Stockholders are technically the owners of an enterprise, but the
interests of stockholders are not the same as the interests of an
owner who also operates an enterprise. An owner-operator is
concerned with operating a healthy business and developing it over
time. He or she might be interested in growing the business, or
might just as well be happy for it to stabilize at some manageable
size and then bring in a stable ongoing profit. But a capitalist, an
external investor, is interested _solely in the growth of the
business, which is what increases the value of the stock investment.
A stable business translates into stagnant stock values; a business
which is merely profitable is not a good place for capital
investment.
One can compare a corporation -- or any investment vehicle -- to a
taxicab, and an investor to a rider. The operator of a taxicab is
concerned with keeping the vehicle in good repair and making a
regular profit over time. A rider, on the other hand, is only
concerned with his own use of the vehicle. If the rider gets to his
destination on time, he has little concern over whether the vehicle
is damaged in the process. Similarly a capital investor _uses an
investment vehicle. Only a _period of growth is required by the
investor. If the vehicle then falters, investors simply sell their
shares and reinvest elsewhere. The history of capitalism is indeed
strewn with the carcasses of boom-and-bust corporations, industries,
and whole economies.
In a capitalist economy there is a pool of capital -- the sum of all
the money investors are making available. Just as water seeks its
own level, so this ever-growing capital pool always seeks the best
available growth opportunities. And just as water over time can wear
down the highest mountain, so the relentless pressure of this
growth-seeking capital pool eventually creates an economy and
society in which growth is the dominant agenda. External ownership
-- the separation of ownership from operation -- is the origin of
the growth imperative in a capitalist economy.

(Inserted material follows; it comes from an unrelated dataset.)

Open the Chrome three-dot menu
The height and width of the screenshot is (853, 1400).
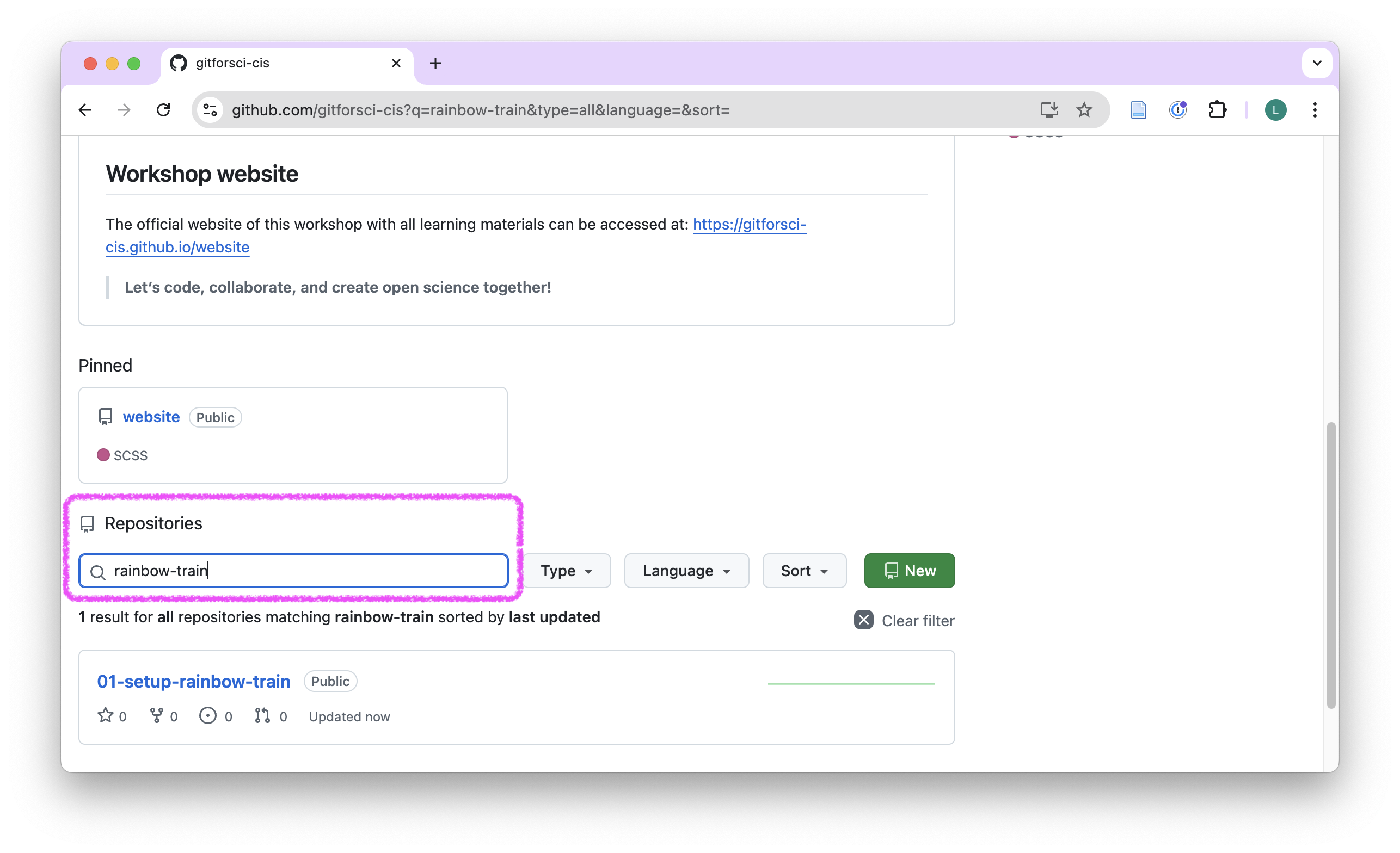coord(1315,109)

The evolution of capitalism proceeds according to the following
dynamic. In each phase of its development capitalism operates within
a larger societal regime -- a particular political, cultural,
technological, and economic environment. Within this regime, under
the relentless pressure of the investment pool, the various
investment vehicles are exploited to the maximum practical degree.
There always comes a point where further growth of the pool becomes
problematic or impossible. When such a societal growth barrier is
encountered, the creative energy of capitalism is unleashed on a new
objective: _changing the surrounding societal regime.
There is thus a characteristic rhythm to capitalist evolution.
Periods of growth within a regime are punctuated by changes of
regime designed to create a new period of growth. A new societal
regime might be characterized by technological changes (the
Industrial Revolution), by political changes (creation of
republics), or by new societal projects (imperialism.) Driven by its
relentless growth imperative, capitalism has become the driving
force behind societal evolution wherever it has taken hold.
Apologists for capitalism call such societal changes "progress" and
emphasize whatever real or imagined beneficial qualities might be
present. In fact such changes have been designed by human creativity
yoked to the objective not of societal improvement, but to that of
creating new investment vehicles for the ever-voracious capital
pool. In fact the intentional destruction of societies and
economies, particularly but not only in colonized nations, has been
a technique frequently employed to create new investment vehicles.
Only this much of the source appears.